Leitartikel

Wird es das wert gewesen sein?

Aus ff 33 vom Mittwoch, den 14. August 2024

Die SVP hat sich den Fratelli d’Italia hingegeben. Der Autonomie wegen. Und schaut ungerührt zu, wie Italien von Giorgia Meloni autoritär umgebaut wird.

Für die Autonomiereform kuschelt die SVP mit Giorgia Meloni und ihren Brüdern und Schwestern im Geiste. Nur deshalb, so sagt Arno Kompatscher, sei er im Land den Pakt mit Rechten und Rechtsrechten eingegangen (siehe Titelgeschichte in diesem Heft). Alles andere zählt nicht. Wenn es um andere Minderheiten geht, sind Fratelli d’Italia und Lega nicht so freundlich.

In Rom hütet sich die Mehrzahl der SVP-Parlamentarier, alle bis auf eine, sich gegen die Regierungskoalition aus Fratelli d’Italia, Lega und Forza Italia zu wenden. Wenn es etwa um das Recht auf Abtreibung oder um Migranten geht, die in Lager in Albanien gesperrt werden, oder wenn die Rechtsrechts-Koalition Posten nach Belieben besetzt, vor allem im öffentlich-rechtlichen Rundfunk. Die EU hat Italien wegen des Versuchs, die Rai willfährig zu machen, schon gerügt.

Die SVP hat zu alledem nichts zu sagen. Auch nicht, wenn irgendeinem Funktionär der Fratelli die Hand zum römischen Gruß entgleist. Es sei denn, es geht um eine Briefmarke. Abgebildet ist darauf der Philosoph Giovanni Gentile (1875–1944), der als faschistischer Unterrichtsminister dafür gesorgt hat, dass die deutsche Schule in Südtirol verboten wurde. Die Entrüstung über die Briefmarke ist billig, das Manöver leicht durchschaubar: Es kann nicht viel passieren, aber Achammer, Steger & Co. machen eine gute Figur. Derweil regiert man in Bozen (und mehr oder weniger auch in Rom) ungerührt mit FdI, auch wenn man vielleicht von den Kameraden nicht viel hält.

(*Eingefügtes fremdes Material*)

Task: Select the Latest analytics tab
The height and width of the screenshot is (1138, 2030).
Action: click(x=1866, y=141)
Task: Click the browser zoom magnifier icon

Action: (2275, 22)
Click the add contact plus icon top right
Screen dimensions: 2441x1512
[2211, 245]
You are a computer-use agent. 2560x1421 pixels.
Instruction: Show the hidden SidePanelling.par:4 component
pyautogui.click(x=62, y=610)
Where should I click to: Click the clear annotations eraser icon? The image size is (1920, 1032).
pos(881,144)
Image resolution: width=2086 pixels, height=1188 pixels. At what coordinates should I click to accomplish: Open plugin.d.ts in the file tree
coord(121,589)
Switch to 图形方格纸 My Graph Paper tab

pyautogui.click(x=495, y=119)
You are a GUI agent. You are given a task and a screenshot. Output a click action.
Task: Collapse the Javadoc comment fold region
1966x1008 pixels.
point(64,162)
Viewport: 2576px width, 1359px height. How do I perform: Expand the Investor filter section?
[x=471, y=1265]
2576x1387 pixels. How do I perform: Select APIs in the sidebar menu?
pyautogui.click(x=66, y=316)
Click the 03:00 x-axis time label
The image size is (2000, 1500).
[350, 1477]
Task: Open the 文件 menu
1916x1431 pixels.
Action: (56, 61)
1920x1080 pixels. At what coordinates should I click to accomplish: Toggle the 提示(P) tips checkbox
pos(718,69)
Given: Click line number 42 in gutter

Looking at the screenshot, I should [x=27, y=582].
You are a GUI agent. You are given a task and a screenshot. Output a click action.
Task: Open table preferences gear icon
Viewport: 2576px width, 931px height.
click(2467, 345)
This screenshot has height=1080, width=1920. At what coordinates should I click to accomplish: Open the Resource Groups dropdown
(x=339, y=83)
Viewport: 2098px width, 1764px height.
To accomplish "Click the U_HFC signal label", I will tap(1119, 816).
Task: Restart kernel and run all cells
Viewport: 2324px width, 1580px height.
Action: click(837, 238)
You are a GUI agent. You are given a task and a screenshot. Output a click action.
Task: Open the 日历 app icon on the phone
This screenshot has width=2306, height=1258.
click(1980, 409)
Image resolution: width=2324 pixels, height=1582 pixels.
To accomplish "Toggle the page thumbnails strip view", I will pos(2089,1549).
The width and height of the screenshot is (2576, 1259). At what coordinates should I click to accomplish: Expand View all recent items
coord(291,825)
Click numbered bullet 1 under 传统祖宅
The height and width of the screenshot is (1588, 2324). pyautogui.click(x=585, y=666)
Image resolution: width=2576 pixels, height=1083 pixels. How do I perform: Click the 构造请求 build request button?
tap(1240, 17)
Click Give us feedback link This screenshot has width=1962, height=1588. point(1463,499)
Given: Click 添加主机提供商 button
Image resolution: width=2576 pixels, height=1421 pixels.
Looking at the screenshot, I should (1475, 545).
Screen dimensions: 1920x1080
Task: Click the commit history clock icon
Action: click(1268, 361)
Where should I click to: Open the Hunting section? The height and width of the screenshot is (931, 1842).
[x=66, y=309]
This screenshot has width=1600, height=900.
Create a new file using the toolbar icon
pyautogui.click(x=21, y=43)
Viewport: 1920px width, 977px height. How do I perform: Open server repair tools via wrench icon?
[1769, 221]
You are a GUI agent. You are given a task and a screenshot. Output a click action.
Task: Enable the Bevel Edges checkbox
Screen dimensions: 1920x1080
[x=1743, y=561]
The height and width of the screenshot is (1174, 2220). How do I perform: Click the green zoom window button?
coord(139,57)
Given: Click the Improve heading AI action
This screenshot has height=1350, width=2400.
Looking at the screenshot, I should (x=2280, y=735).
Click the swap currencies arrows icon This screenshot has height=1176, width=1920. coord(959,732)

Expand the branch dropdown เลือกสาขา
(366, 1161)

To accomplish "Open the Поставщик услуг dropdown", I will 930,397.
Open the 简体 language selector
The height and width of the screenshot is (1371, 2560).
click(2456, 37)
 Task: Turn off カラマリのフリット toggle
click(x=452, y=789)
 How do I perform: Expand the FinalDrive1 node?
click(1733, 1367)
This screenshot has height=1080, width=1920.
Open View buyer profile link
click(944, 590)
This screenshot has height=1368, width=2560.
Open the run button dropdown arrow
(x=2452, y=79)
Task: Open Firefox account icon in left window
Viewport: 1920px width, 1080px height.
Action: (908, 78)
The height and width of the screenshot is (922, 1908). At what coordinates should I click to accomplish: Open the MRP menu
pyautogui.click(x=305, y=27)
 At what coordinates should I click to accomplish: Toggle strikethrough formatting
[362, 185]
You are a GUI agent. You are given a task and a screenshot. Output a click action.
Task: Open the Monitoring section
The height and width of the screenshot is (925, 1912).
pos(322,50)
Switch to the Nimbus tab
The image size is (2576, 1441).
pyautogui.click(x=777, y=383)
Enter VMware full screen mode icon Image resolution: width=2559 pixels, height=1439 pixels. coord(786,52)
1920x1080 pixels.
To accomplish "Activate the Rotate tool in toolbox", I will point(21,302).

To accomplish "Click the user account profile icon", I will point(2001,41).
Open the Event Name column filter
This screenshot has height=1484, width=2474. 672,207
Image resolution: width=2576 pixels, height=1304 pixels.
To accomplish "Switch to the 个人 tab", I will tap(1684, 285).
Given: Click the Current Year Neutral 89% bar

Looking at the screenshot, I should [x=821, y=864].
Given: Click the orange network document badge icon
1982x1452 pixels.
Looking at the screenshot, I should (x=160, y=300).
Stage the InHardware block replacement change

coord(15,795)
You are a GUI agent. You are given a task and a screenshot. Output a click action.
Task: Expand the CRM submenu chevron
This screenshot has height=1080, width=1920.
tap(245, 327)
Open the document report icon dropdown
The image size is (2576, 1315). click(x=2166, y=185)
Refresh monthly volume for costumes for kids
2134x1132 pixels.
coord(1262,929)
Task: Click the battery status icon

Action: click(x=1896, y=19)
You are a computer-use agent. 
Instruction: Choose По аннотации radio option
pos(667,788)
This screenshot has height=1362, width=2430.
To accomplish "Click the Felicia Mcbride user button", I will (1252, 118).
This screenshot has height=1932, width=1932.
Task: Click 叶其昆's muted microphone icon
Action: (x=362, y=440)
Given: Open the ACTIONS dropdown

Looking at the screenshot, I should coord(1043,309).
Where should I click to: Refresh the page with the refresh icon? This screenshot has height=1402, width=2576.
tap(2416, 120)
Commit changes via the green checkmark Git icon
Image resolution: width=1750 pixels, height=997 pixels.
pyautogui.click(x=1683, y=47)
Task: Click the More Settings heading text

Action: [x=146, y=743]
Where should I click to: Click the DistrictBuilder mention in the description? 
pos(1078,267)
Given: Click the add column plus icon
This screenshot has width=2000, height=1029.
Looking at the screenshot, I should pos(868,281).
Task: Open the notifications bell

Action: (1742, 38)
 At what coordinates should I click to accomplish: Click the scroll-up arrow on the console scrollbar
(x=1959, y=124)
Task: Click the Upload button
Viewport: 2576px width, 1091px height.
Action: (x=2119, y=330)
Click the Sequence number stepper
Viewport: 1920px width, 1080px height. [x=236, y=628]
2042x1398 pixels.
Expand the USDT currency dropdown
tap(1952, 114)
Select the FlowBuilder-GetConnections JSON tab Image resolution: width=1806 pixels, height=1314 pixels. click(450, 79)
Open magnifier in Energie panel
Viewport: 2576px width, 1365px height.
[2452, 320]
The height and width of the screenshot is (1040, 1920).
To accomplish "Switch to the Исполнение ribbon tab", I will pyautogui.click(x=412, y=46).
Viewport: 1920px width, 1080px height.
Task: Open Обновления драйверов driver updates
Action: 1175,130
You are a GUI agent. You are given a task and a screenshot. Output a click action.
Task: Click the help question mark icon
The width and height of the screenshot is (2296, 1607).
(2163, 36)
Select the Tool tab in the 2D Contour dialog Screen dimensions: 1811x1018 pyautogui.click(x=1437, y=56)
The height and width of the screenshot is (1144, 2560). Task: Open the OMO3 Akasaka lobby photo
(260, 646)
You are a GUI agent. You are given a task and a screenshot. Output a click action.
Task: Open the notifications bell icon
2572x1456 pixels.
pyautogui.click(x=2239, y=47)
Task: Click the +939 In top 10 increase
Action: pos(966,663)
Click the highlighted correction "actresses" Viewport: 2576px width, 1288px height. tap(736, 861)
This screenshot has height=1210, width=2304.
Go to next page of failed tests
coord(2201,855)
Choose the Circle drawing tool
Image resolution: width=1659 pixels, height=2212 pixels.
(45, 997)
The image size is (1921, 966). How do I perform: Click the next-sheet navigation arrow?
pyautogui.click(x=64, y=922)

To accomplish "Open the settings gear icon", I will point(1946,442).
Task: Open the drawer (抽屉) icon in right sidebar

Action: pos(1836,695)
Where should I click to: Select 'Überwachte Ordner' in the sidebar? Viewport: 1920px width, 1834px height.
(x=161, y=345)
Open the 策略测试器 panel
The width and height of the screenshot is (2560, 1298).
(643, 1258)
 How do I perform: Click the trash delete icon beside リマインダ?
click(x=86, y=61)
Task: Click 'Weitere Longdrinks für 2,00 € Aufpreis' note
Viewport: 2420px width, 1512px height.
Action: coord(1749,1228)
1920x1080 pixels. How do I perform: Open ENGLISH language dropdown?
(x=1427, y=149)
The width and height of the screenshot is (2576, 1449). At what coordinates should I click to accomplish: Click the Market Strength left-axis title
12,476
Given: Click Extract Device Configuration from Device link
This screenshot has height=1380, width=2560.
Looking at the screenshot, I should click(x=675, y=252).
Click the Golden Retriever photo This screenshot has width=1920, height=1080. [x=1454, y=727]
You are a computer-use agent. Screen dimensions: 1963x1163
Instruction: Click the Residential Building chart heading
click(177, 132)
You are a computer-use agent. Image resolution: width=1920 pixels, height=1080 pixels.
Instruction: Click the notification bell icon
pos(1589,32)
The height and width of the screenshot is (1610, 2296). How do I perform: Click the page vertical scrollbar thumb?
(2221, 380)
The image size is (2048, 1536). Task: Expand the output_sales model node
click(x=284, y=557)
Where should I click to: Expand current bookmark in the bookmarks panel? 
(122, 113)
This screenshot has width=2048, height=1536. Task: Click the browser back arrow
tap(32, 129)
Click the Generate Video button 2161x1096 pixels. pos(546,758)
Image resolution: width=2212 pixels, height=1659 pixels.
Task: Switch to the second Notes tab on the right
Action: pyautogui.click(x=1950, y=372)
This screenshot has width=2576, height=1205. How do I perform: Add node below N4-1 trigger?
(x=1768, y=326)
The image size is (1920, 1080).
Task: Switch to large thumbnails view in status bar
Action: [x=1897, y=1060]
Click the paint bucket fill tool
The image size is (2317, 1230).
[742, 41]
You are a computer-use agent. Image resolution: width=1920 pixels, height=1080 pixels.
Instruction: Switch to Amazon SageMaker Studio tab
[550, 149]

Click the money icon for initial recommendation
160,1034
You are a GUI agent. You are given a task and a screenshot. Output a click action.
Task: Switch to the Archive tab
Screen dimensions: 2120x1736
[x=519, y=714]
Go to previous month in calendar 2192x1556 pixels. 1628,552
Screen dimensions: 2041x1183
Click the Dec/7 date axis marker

Für die SVP kann es nie genug Autonomie sein, wenn es dem Machterhalt dient, man so mehr Geld verteilen kann. Die herrschende Erzählung ist seit einiger Zeit, befördert von Verfassungsrechtlerinnen und -rechtlern, dass die Autonomie durchlöchert ist, die Kompetenzen durch das Verfassungsgericht ausgehöhlt worden sind. Im Alltag merkt man kaum etwas davon, Südtirol hat so viel Geld wie nie zuvor. Und vielleicht ist es bei den Allmachtsfantasien der SVP gar nicht so schlecht, wenn irgendwo jemand ist, der denen in Bozen Einhalt gebietet.

Arno Kompatscher hat seine letzte Regierungszeit an die „Wiederherstellung“ der Autonomie gebunden. Die Sache ist kompliziert, der Weg dahin zäher als erwartet. Im Herbst, wie vom Landeshauptmann versprochen, wird es sicher nicht so weit sein. Optimistisch gerechnet, wird es mindestens zwei Jahre dauern. Der Prozess hängt auch von den anderen großen Reformen der Regierung Meloni ab: Direktwahl des Ministerpräsidenten, Trennung der Karrieren von Richtern und Staatsanwälten, differenzierte Autonomie (dazu kommt vielleicht eine Volksabstimmung).

Zu alledem hat die SVP wenig zu sagen, auch wenn die Verfassung umgestülpt wird wie ein alter Strumpf, die Balance der Gewalten ausgehebelt, die Macht des Parlaments, des Gesetzgebers, beschränkt wird – und damit auch die Macht des Volkes.

SVP und Landesregierung unterwerfen alles dem einen Ziel, der „Wiederherstellung“ der Autonomie (die gut funktioniert, wie sie funktioniert). Derweil wird Italien zu einer illiberalen Demokratie umgebaut. Und die SVP schaut nur auf sich, für das Gesamte übernimmt sie keine Verantwortung. Sie wird sich einmal fragen lassen müssen: War es das wert?